To do: Could you return all of the entries word for word, minus any pictures?

(Saved entries)
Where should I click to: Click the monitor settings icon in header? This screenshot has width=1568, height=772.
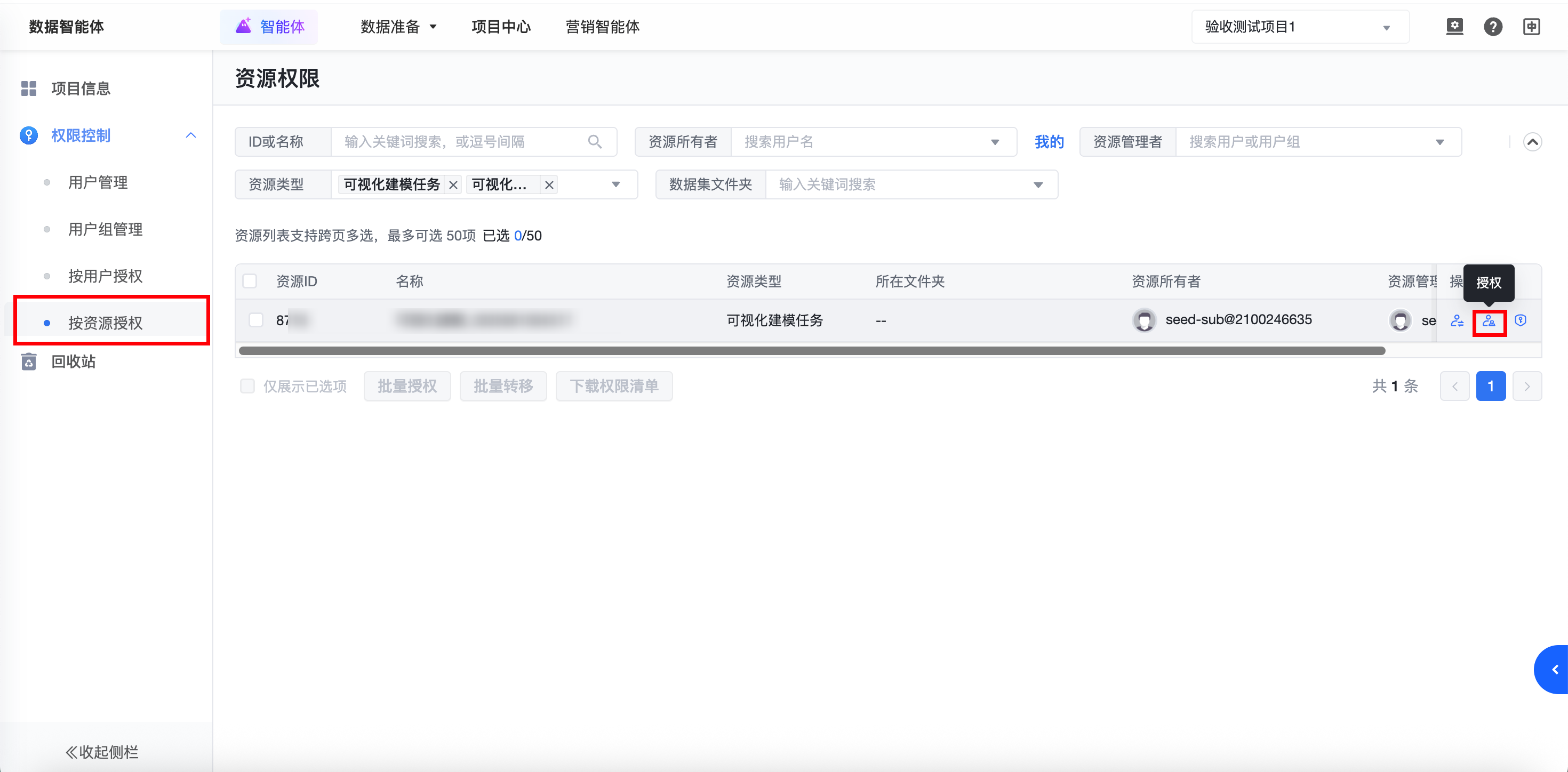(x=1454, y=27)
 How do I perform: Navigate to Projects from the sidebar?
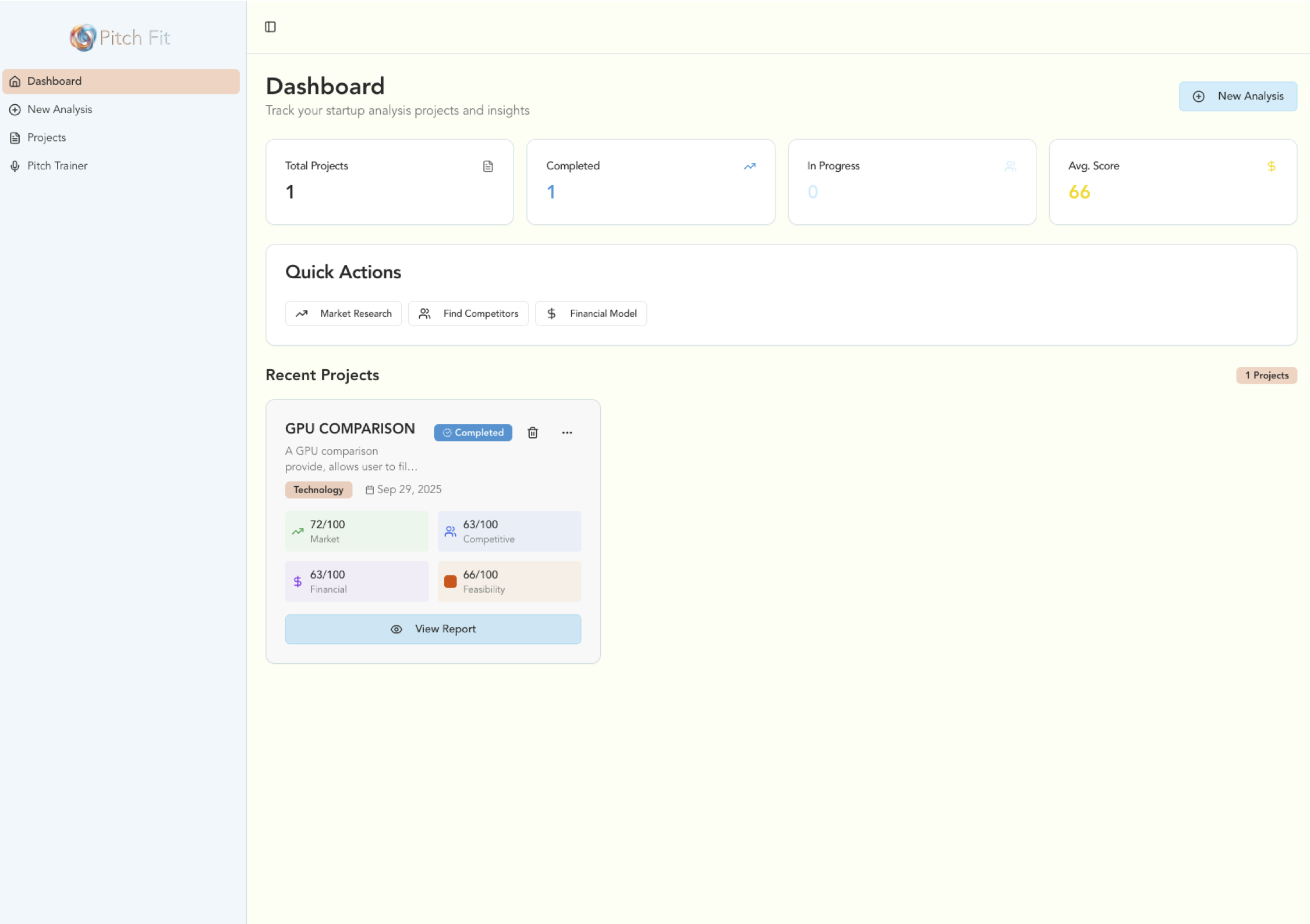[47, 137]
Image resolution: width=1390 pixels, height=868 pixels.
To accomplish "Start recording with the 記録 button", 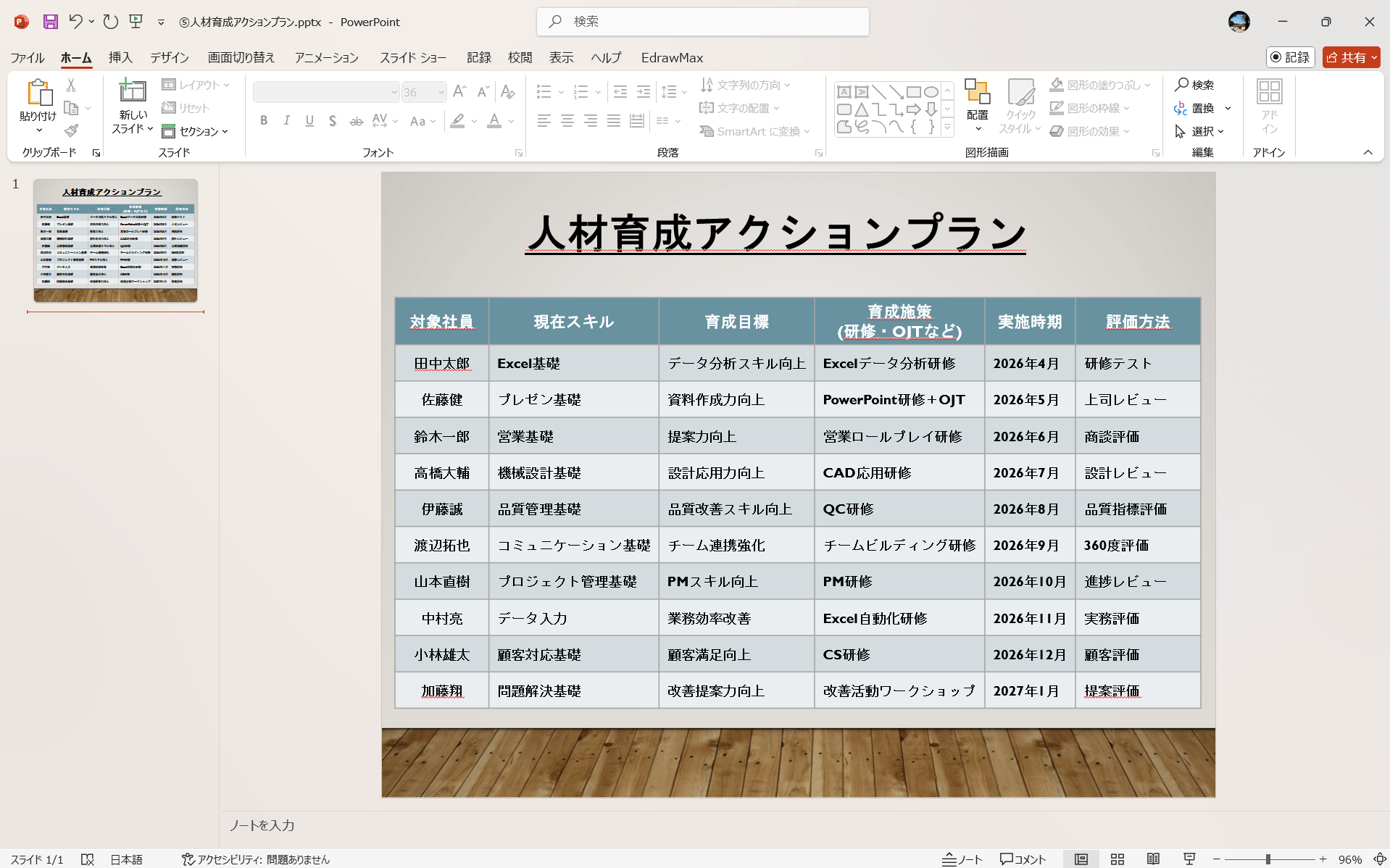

Task response:
Where should I click to: Click the monitor settings icon in header? This screenshot has width=1568, height=772.
(x=1454, y=27)
 How do I perform: Navigate to Projects from the sidebar?
[47, 137]
Image resolution: width=1390 pixels, height=868 pixels.
To accomplish "Start recording with the 記録 button", 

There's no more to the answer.